Ruder & Finn Inc. v. Seaboard Sur. Co.

CourtNew York Court of Appeals
Writing for the CourtFUCHSBERG; COOKE
Citation422 N.E.2d 518,439 N.Y.S.2d 858,52 N.Y.2d 663
Decision Date12 May 1981
Parties, 422 N.E.2d 518, 7 Media L. Rep. 1833 RUDER & FINN INCORPORATED, Appellant-Respondent, v.

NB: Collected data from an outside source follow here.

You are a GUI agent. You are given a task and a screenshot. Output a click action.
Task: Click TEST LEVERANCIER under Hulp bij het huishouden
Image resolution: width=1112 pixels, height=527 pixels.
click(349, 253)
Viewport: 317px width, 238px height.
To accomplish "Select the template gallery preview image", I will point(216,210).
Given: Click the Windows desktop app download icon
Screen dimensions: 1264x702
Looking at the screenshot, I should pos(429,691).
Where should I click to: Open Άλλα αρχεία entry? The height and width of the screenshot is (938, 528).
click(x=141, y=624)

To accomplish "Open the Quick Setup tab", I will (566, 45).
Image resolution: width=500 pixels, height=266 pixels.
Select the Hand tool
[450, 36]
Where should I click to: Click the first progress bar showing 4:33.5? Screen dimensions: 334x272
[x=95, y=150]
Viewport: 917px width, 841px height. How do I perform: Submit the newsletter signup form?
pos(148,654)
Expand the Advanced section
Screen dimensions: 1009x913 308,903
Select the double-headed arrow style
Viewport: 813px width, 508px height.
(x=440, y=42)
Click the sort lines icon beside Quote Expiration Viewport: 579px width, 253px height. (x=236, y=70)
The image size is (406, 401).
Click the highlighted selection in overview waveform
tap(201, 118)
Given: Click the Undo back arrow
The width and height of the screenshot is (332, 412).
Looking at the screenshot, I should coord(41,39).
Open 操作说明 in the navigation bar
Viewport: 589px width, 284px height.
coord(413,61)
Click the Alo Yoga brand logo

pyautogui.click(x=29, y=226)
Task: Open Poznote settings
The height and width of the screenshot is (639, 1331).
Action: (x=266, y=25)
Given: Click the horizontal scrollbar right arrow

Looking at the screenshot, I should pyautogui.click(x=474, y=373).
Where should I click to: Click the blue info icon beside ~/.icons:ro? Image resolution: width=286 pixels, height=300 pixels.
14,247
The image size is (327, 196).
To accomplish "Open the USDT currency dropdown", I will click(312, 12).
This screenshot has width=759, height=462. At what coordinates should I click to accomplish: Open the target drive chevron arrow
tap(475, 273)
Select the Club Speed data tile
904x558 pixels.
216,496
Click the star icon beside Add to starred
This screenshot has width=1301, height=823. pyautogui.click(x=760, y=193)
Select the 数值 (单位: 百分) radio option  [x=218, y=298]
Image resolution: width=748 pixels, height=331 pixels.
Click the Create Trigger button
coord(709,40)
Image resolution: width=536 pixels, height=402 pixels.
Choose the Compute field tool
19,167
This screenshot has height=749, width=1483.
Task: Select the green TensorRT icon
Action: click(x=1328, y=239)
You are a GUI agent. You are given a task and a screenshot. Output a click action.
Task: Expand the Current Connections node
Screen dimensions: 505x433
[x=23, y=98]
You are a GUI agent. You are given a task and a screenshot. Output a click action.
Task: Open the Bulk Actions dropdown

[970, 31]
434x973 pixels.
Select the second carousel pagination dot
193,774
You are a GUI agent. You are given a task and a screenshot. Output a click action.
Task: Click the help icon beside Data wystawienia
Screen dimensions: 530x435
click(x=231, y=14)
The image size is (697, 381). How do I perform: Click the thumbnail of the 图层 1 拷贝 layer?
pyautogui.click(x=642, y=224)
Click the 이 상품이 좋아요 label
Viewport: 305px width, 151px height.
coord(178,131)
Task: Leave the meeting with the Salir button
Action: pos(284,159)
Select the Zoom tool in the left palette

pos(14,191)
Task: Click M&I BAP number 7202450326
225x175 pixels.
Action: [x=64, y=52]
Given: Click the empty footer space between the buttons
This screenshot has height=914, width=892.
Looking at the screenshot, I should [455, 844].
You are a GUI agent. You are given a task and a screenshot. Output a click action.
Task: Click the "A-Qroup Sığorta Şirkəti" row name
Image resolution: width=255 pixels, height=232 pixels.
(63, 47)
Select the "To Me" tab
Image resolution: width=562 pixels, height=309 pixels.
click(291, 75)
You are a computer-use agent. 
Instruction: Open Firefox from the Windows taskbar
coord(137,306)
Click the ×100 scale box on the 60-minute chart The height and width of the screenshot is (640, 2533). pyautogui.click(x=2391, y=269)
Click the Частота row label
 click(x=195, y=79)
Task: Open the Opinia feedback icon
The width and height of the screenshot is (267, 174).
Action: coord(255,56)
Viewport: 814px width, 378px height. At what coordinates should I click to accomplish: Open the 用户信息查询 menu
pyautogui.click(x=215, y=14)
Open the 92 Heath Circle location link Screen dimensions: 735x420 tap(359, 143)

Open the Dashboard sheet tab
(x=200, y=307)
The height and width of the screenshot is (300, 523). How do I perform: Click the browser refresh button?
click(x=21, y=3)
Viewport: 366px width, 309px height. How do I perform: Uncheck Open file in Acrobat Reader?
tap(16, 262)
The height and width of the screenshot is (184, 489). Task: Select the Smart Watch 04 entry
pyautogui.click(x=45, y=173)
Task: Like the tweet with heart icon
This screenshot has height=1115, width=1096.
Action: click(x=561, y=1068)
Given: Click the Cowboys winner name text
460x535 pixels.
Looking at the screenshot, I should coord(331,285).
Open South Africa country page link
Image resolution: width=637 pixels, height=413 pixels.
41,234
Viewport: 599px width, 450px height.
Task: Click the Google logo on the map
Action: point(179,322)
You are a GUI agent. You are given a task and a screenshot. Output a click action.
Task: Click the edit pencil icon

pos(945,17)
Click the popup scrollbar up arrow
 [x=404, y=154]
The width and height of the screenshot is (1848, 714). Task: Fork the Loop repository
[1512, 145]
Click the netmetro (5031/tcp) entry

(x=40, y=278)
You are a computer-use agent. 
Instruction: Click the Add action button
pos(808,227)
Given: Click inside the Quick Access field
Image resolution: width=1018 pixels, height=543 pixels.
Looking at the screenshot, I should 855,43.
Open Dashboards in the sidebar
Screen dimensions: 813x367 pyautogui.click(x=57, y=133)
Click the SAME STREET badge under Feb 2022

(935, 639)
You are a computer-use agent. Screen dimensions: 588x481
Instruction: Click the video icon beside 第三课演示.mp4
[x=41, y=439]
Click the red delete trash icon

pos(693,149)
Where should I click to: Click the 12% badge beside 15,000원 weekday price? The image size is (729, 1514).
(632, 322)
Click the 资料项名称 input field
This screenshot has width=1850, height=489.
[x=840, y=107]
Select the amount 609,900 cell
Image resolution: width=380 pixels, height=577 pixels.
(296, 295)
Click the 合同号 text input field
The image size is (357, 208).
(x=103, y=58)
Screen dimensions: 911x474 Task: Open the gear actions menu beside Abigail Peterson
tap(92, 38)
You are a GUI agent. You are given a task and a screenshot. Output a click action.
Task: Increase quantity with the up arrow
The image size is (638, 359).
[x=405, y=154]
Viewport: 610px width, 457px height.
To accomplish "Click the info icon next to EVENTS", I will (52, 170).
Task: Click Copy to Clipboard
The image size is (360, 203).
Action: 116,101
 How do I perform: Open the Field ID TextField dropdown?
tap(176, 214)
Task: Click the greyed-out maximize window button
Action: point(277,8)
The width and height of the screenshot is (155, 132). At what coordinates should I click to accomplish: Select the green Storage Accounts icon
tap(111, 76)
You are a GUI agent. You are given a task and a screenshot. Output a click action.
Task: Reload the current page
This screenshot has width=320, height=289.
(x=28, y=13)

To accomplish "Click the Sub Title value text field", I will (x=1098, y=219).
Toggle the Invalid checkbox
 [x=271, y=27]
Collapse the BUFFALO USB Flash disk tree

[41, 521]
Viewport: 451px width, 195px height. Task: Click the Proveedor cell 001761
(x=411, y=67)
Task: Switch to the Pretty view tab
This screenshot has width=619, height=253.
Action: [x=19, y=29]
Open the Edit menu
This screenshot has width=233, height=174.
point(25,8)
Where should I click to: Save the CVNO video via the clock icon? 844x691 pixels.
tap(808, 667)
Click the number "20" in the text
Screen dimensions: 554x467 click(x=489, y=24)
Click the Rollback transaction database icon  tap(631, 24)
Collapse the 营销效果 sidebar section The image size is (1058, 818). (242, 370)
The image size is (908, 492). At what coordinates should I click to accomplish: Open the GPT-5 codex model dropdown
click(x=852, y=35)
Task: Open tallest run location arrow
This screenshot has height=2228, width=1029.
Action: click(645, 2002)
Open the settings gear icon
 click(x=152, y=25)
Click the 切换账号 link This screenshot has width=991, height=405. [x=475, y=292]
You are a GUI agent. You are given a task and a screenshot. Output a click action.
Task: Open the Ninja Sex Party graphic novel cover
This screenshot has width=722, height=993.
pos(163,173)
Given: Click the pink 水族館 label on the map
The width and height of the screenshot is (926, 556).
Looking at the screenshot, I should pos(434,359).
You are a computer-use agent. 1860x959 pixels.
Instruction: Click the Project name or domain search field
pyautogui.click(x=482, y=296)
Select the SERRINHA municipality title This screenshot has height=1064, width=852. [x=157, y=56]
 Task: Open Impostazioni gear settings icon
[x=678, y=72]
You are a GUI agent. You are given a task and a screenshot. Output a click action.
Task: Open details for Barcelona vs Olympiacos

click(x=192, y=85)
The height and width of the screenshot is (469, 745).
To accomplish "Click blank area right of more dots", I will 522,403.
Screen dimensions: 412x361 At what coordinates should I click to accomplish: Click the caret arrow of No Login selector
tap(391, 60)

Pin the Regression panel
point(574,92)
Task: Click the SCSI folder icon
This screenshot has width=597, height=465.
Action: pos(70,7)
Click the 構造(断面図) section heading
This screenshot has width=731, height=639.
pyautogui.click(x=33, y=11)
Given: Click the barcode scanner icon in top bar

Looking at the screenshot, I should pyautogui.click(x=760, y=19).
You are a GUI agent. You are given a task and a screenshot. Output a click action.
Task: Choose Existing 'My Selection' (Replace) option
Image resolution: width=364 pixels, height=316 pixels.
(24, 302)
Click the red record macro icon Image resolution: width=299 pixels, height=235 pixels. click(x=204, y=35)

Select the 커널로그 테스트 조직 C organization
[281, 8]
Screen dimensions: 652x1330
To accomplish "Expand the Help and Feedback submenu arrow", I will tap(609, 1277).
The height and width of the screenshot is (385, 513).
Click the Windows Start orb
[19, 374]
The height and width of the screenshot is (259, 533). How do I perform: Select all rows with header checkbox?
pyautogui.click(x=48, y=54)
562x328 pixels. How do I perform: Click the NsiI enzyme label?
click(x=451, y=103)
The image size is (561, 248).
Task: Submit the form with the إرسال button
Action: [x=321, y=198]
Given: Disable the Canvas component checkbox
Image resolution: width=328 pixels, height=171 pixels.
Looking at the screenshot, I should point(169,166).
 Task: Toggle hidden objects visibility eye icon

SEABOARD SURETY COMPANY, Respondent-Appellant.

Page 858

439 N.Y.S.2d 858
52 N.Y.2d 663, 422 N.E.2d 518, 7
Media L. Rep. 1833
RUDER & FINN INCORPORATED, Appellant-Respondent,
v.
SEABOARD SURETY COMPANY, Respondent-Appellant.
Court of Appeals of New York.
May 12, 1981.

Page 859

Stuart C. Sloame and Abraham J. Backenroth, New York City, for appellant-respondent.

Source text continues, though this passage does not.